When my daughter Kirsha was three years old, I left her with a friend for a few hours while I went to a doctor appointment. When I picked her up, I noticed a bite mark on her hand that had obviously been made by my friend’s three year old. When my friend saw me looking at the teeth marks she said, “I’m sorry. Robby is into biting and I don’t know how to stop him. What do you do?”
I told her that when my children bit someone I'd flip their lips with my index finger–just one quick flip that stings.
“Oh, I couldn’t do that,” she exclaimed, “I’m afraid I’d traumatize him.”
I didn’t think much more about it until that night when I pulled Kirsha’s shirt off and discovered 17 still well defined bite marks covering her back and arms.
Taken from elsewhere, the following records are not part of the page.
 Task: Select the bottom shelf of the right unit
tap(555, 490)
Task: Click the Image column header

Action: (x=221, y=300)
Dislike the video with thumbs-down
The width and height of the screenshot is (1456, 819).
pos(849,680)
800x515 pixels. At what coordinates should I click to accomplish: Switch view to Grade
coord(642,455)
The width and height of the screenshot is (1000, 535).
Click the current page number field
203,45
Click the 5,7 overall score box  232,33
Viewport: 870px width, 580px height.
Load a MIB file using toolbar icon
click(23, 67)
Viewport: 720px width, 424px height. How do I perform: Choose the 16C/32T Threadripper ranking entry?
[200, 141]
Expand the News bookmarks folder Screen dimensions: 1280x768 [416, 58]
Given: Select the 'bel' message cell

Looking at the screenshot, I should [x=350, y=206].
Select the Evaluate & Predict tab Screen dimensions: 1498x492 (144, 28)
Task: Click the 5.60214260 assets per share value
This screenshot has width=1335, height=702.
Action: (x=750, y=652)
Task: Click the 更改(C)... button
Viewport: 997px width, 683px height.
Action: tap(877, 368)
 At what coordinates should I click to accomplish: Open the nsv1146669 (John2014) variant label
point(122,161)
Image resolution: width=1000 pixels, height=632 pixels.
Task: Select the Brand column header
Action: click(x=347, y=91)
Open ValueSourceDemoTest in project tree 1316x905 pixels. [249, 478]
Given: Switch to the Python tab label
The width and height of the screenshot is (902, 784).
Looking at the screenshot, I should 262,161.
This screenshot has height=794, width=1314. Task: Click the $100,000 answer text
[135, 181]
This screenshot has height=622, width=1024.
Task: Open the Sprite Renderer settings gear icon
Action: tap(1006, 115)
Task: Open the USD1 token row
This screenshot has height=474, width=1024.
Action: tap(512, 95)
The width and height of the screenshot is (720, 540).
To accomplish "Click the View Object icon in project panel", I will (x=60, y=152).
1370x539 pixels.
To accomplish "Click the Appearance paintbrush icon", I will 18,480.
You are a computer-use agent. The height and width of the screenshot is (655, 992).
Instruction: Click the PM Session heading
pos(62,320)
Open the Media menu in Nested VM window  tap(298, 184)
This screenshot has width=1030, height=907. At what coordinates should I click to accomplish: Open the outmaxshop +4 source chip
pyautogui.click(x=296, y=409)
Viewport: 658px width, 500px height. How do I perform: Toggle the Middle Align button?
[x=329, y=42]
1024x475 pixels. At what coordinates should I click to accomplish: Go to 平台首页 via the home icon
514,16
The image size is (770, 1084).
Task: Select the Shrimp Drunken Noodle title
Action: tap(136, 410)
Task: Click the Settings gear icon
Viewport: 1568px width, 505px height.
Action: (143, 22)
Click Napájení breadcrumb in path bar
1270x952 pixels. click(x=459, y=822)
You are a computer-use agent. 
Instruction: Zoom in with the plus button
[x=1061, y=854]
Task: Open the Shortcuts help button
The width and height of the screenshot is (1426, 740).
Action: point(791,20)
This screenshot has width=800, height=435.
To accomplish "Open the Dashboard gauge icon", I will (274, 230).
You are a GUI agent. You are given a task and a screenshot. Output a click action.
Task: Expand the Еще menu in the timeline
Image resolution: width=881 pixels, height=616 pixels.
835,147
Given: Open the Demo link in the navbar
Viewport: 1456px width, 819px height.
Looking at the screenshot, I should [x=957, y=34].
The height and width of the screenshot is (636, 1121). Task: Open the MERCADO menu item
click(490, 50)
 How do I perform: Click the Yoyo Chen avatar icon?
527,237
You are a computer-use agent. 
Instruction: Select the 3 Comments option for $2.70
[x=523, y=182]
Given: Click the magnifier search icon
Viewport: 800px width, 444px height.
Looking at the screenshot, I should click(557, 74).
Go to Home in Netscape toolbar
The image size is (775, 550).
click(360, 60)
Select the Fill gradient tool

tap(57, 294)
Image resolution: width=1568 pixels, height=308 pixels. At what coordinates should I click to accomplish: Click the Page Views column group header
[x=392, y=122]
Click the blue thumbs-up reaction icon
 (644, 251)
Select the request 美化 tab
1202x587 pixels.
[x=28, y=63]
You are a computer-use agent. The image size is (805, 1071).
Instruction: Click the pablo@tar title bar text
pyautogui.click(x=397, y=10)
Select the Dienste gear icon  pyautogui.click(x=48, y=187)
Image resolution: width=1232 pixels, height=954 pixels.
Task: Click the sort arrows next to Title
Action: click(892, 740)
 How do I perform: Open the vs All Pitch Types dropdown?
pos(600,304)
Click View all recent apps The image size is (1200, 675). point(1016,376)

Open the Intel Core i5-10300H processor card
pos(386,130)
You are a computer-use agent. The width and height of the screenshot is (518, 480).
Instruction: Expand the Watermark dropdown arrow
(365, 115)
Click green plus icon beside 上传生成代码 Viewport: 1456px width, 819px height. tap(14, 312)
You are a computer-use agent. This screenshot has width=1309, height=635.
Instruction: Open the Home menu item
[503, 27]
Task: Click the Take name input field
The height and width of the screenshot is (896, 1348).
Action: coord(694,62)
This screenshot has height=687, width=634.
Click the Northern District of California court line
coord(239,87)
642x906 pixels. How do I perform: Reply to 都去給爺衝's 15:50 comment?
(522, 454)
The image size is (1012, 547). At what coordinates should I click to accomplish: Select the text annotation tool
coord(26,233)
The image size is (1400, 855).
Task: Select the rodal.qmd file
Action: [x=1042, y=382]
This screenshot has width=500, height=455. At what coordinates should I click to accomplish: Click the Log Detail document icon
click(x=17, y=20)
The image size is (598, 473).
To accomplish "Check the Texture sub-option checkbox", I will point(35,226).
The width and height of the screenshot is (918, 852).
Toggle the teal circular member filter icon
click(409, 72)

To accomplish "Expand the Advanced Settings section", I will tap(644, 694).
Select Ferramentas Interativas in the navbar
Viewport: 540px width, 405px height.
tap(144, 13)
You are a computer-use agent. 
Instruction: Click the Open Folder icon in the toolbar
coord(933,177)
Shocked I thought about my friend’s words. Bite marks still visible six hours later were painfully inflicted. Surely Kirsha cried out. The irony was obvious. Her decision not to traumatize her son meant trauma for my daughter.
I learned a lot from that lesson. As a parent it is sometimes necessary to traumatize. And sometimes a loving God traumatizes us, to humble us, to teach us, to change the direction we are going and put us back on course.
Imagine you had cancer. It is growing, but has not yet spread. Your doctor tells you that an operation to remove the cancer will save your life, but then he says, “An operation will be very traumatic and cause you a lot of pain. It might also have serious complications. I don’t want to hurt you, so I won't perform the operation.”
No one wants a doctor like that. No one wants a God like that. When we feel the pains of life, we need to trust that God knows what He is doing and instead of getting angry and turning away from Him, our proper response should be, “Thank you.”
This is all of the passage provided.